*** Begin section ***

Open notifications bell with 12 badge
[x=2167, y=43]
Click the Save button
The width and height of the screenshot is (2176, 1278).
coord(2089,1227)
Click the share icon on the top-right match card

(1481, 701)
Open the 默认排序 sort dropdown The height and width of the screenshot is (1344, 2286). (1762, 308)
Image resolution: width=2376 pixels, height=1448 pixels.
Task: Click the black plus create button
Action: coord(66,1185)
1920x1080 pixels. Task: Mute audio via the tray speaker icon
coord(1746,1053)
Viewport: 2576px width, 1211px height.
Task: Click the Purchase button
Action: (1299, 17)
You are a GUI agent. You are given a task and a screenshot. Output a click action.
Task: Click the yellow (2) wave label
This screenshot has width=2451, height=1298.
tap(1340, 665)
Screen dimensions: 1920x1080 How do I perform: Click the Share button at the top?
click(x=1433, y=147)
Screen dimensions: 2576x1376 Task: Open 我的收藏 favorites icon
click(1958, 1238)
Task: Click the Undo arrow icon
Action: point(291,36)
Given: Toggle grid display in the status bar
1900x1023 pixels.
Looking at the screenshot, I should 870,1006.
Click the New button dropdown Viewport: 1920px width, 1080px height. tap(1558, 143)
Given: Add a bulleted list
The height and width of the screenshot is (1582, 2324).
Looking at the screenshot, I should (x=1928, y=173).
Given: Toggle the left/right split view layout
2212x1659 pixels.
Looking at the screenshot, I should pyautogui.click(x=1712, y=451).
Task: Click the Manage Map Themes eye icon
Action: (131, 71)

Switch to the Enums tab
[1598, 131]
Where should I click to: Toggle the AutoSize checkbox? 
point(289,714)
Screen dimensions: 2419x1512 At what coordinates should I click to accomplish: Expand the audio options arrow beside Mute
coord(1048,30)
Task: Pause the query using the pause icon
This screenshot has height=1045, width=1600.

*** End section ***

▶ [TASK INSTRUCTIONS] The records above should be restated word for word in their entirety.

▶ [FINISHED EXERCISE]
Open notifications bell with 12 badge
[x=2167, y=43]
Click the Save button
The width and height of the screenshot is (2176, 1278).
coord(2089,1227)
Click the share icon on the top-right match card

(1481, 701)
Open the 默认排序 sort dropdown The height and width of the screenshot is (1344, 2286). (1762, 308)
Image resolution: width=2376 pixels, height=1448 pixels.
Task: Click the black plus create button
Action: coord(66,1185)
1920x1080 pixels. Task: Mute audio via the tray speaker icon
coord(1746,1053)
Viewport: 2576px width, 1211px height.
Task: Click the Purchase button
Action: (1299, 17)
You are a GUI agent. You are given a task and a screenshot. Output a click action.
Task: Click the yellow (2) wave label
This screenshot has width=2451, height=1298.
tap(1340, 665)
Screen dimensions: 1920x1080 How do I perform: Click the Share button at the top?
click(x=1433, y=147)
Screen dimensions: 2576x1376 Task: Open 我的收藏 favorites icon
click(1958, 1238)
Task: Click the Undo arrow icon
Action: point(291,36)
Given: Toggle grid display in the status bar
1900x1023 pixels.
Looking at the screenshot, I should 870,1006.
Click the New button dropdown Viewport: 1920px width, 1080px height. tap(1558, 143)
Given: Add a bulleted list
The height and width of the screenshot is (1582, 2324).
Looking at the screenshot, I should (x=1928, y=173).
Given: Toggle the left/right split view layout
2212x1659 pixels.
Looking at the screenshot, I should pyautogui.click(x=1712, y=451).
Task: Click the Manage Map Themes eye icon
Action: (131, 71)

Switch to the Enums tab
[1598, 131]
Where should I click to: Toggle the AutoSize checkbox? 
point(289,714)
Screen dimensions: 2419x1512 At what coordinates should I click to accomplish: Expand the audio options arrow beside Mute
coord(1048,30)
Task: Pause the query using the pause icon
This screenshot has height=1045, width=1600.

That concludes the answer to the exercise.